Technology making a distinction but not a difference?

This article is the second one that I’ve done for Education Debate at Online Schools. It first appeared there on Tuesday this week, and now that it’s fermented a little I’m crossposting it here.

The University of South Florida‘s mathematics department has begun a pilot project to redesign its lower-level mathematics courses, like College Algebra, around a large-scale infusion of technology. This “new way of teaching college math” (to use the article’s language) involves clickers, lecture capture, software-based practice tools, and online homework systems. It’s an ambitious attempt to “teach [students] how to teach themselves”, in the words of professor and project participant Fran Hopf.

It’s a pilot project, so it remains to be seen if this approach makes a difference in improving the pass rates for students in lower-level math courses like College Algebra, which have been at around 60 percent. It’s a good idea. But there’s something unsettling about the description of the algebra class from the article:

Hopf stands in front of an auditorium full of students. Several straggle in 10 to 15 minutes late.

She asks a question involving an equation with x’s, h’s and k’s.

Silence. A few murmurs. After a while, a small voice answers from the back.

“What was that?” Hopf asks. “I think I heard the answer.”

Every now and then, Hopf asks the students to answer with their “clickers,” devices they can use to log responses to multiple-choice questions. A bar graph projected onto a screen at the front of the room shows most students are keeping up, though not all.

[…]

As Hopf walks up and down the aisles, she jots equations on a hand-held digital pad that projects whatever she writes on the screen. It allows her to keep an eye on students and talk to them face-to-face throughout the lesson.

Students start drifting out of the 75-minute class about 15 minutes before it ends. But afterward, Hopf is exuberant that a few students were bold enough to raise their hands and call out answers.

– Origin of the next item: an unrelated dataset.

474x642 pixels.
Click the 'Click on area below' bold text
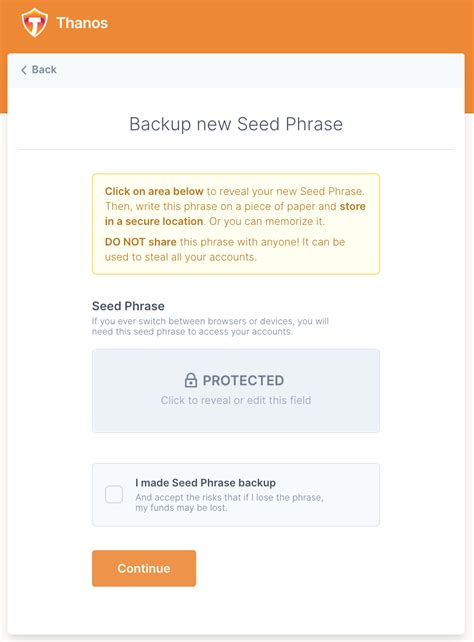[154, 191]
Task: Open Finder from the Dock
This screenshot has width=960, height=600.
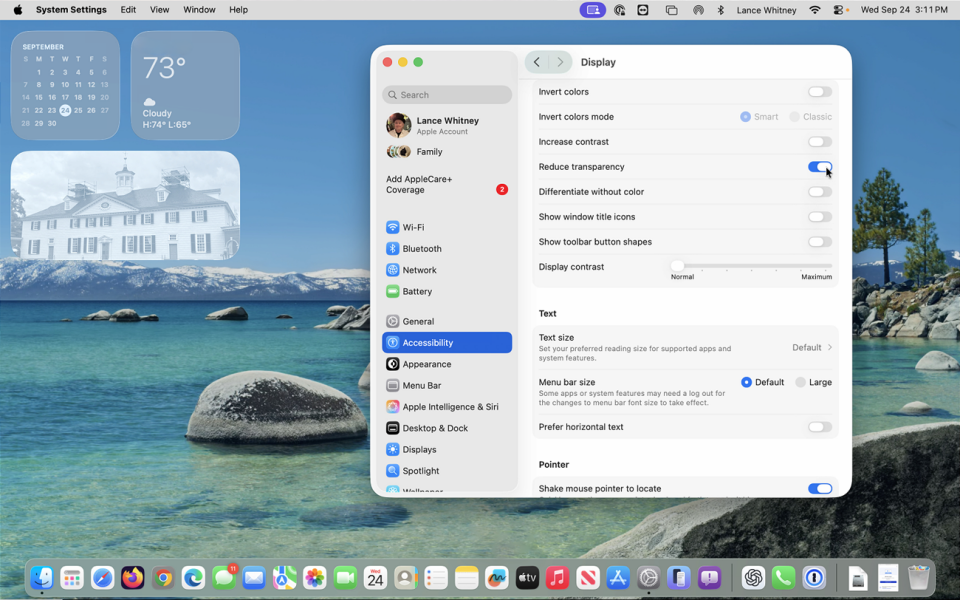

To be fair: This is a very tough audience, and the profs involved have their work cut out for them. The USF faculty are trying with the best of intentions to teach students something that almost assuredly none of them really want to learn, and this is exceedingly hard and often unrewarding work. I used to teach remedial algebra (well short of “college algebra”) at a two-year institution, and I know what this is like. I also know that the technology being employed here can, if used properly, make a real difference.

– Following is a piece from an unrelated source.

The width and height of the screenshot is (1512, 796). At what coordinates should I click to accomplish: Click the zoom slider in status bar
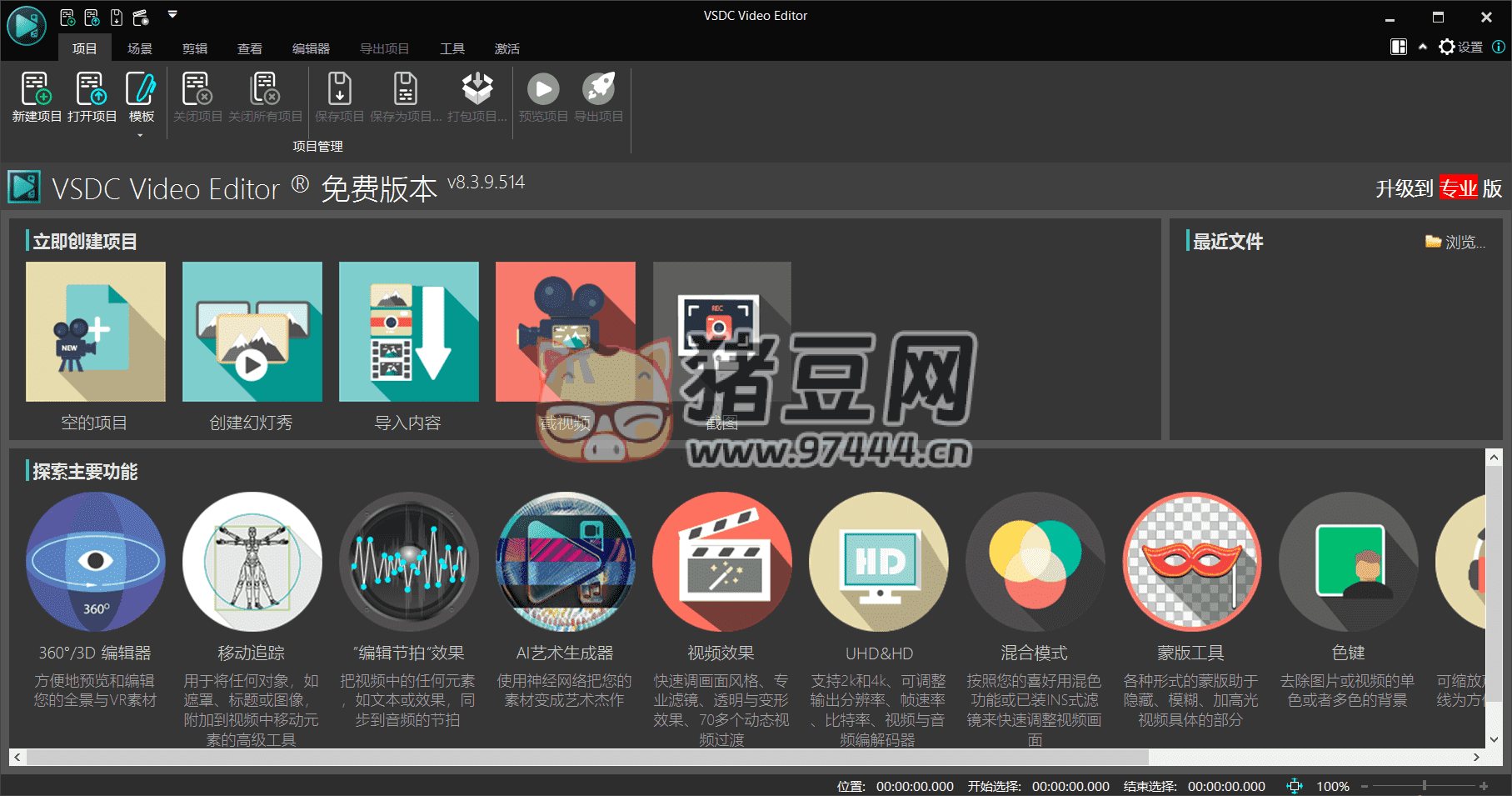click(1425, 786)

But if there’s one main criticism to make here, it’s that underneath the technology, what I’m seeing — at least in the snapshot in the article — is a class that is really not that different than that of ten or twenty years ago. Sure, there’s technology present, but all it seems to be doing is supporting the kinds of pedagogy that were already being employed before the technology, and yielded 60% pass rates. The professor is using handheld sketching devices — to write on the board, in a 250-student, 75-minute long lecture. The professor is using clickers to get student responses — but also still casting questions out to the crowd and receiving the de rigeur painful silence following the questions, and the clickers are not being used in support of learner-centered pedagogies like peer instruction. The students have the lectures on video — but they also still have to attend the lectures, and class time is still significantly instructor-centered. (Although apparently there’s no penalty for arriving 15 minutes late and leaving 15 minutes early. That behavior in particular should tell USF something about what really needs to change here.)

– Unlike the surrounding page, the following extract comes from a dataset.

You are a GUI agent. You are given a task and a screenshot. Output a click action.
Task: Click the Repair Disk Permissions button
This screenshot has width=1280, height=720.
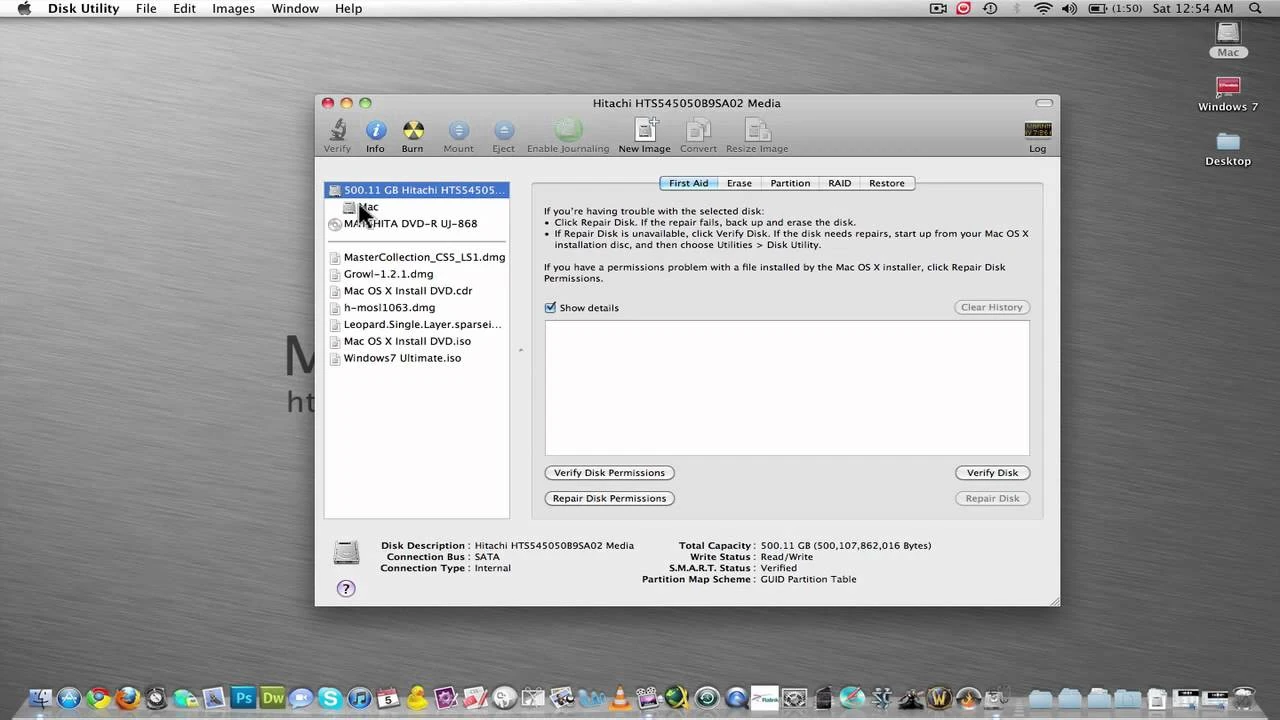(609, 498)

What USF seems not to have fully apprehended is that something about their remedial math system is fundamentally broken, and technology is neither the culprit nor the panacea. Moving from an instructor-centered model of learning without technology to an instructor-centered model of learning with technology is not going to solve this problem. USF should instead be using this technology to create disruptive change in how it delivers these courses by refocusing to a student-centered model of learning. There are baby steps here — the inclusion of self-paced lab activities is promising — but having 75-minute lectures (on college algebra, no less) with 225 students signals a reluctance to change that USF’s students cannot afford to keep.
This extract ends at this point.